**Yang Perlu Dikerjakan:**
A) Salin tanpa perubahan bagian tulisan tentang pemilihan presiden, mulai dari "Analogi cerita tersebut" sampai dengan "dan strategi kotor.".
B) Teruskan tulisan tentang pemilihan presiden, dimulai sesudah kalimat terakhir yang tercantum.

**Bacaan yang Diberikan:**

--------

Analogi cerita tersebut mirip perhelatan pemilihan presiden kita. 1 pihak melakukan cara-cara apa saja halal maupun tidak halal untuk mencapai tujuannya. Mulai dari politik uang, kampanye-kampanye hitam dan fitnah yang tidak berdasarkan fakta atau memutarbalikan fakta, dan cara-cara tidak terpuji lainnya untuk menjatuhkan lawan. Sementara pihak yang lain lebih menempuh cara-cara positif dan sebagian kampanye negatif yang memang ada dasar faktanya untuk memikat pemilih. Ternyata setelah pesta demokrasi selesai dan sebenarnya sudah diketahui pemenangnya walaupun belum resmi, salah satu pihak terus menerus menjegal pihak lainnya dengan berbagai cara dan strategi kotor.
Kemudian ada pihak lain yang netral atau seolah-olah netral karena sepertinya tidak memihak siapa-siapa. Orang-orang netral ini baik menwakili institusi, lembaga maupun perorangan. Mereka secara logika dan nurani tahu siapa yang benar, siapa yang berbohong, tetapi seperti guru dan pihak sekolah, mereka tidak mau bersuara sesuai nalar dan hati nurani-nya. Pihak mana yang diuntungkan oleh orang-orang ‘netral’ tersebut ?

--------

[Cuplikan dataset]
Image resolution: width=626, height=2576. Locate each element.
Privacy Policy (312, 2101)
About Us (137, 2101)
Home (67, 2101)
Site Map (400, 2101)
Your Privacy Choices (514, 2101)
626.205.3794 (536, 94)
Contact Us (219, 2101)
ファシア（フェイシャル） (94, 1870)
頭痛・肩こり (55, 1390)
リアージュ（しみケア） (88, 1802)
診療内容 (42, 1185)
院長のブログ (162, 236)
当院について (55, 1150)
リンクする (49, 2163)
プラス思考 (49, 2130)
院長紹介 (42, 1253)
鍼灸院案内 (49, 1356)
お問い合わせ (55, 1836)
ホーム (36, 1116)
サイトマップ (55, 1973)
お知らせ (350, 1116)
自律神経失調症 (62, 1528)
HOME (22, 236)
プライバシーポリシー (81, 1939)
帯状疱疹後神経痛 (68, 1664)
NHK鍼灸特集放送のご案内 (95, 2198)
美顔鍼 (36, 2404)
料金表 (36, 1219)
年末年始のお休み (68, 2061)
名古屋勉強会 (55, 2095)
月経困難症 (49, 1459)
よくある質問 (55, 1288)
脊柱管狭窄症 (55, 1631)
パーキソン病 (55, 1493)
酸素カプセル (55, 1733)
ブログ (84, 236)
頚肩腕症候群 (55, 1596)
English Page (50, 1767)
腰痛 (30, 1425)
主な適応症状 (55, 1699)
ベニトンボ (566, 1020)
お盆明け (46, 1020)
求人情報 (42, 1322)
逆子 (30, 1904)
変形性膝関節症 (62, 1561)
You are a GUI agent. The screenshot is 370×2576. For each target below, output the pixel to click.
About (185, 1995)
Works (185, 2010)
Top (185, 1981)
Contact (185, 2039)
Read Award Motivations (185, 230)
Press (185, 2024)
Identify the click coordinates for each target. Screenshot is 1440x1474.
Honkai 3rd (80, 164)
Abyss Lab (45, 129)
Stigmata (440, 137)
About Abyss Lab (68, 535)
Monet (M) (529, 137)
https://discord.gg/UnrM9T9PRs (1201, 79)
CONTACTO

--------

**Hasil Tiap Tugas:**
A)
Analogi cerita tersebut mirip perhelatan pemilihan presiden kita. 1 pihak melakukan cara-cara apa saja halal maupun tidak halal untuk mencapai tujuannya. Mulai dari politik uang, kampanye-kampanye hitam dan fitnah yang tidak berdasarkan fakta atau memutarbalikan fakta, dan cara-cara tidak terpuji lainnya untuk menjatuhkan lawan. Sementara pihak yang lain lebih menempuh cara-cara positif dan sebagian kampanye negatif yang memang ada dasar faktanya untuk memikat pemilih. Ternyata setelah pesta demokrasi selesai dan sebenarnya sudah diketahui pemenangnya walaupun belum resmi, salah satu pihak terus menerus menjegal pihak lainnya dengan berbagai cara dan strategi kotor.

B)
Pihak yang berbohong itu apa bedanya dengan seorang dokter yang melakukan malpraktek, yang asal melakukan diagnosis dan tindakan atas pertimbangan keuntungan pribadinya ; seorang penjual obat yang menjual obat palsu ; seorang salesman yang berlebihan mengatakan produknya lebih baik padahal tahu produk pesaing jauh lebih menguntungkan customer-nya ; seorang penipu investasi ; seorang suami yang mengatakan dirinya bujangan kepada gadis yang diincarnya ; seorang koruptor ; seorang pengacara yang tetap membela klien yang dia tahu bersalah ; seorang yang menjiplak hasil karya orang lain dan menklaim sebagai hasil kreasinya ; dsb-nya.
Apakah orang-orang tersebut tidak takut dosa ? tidak takut amuk Allah ? mereka berpikir akan hidup selamanya di bumi ? Mereka tidak takut tiba-tiba dipanggil Allah ? Mereka tidak takut akibat perbuatannya pada keluarganya, orang-orang yang mencintai dan dicintainya ? ‘Legacy’ peninggalan apa yang ingin diwariskan ke anak cucu, apakah harta haram dari hasil perbuatannya ? Apakah anak cucunya akan bangga seandainya mereka tahu semuanya ? Apakah mereka pikir pasti masih ada waktu untuk mohon ampun kepada Yang Kuasa ? Apakah mereka pikir Tuhan itu lagi cuti atau tidur ?
Jika pihak ini yang menang, pesan buruk bagi demokrasi dan kehidupan berbangsa. Tidak ada lagi halal atau tidak. Segala hal bisa. Mungkin Tuhan memang sedang tidur atau cuti dari bangsa dan negara ini.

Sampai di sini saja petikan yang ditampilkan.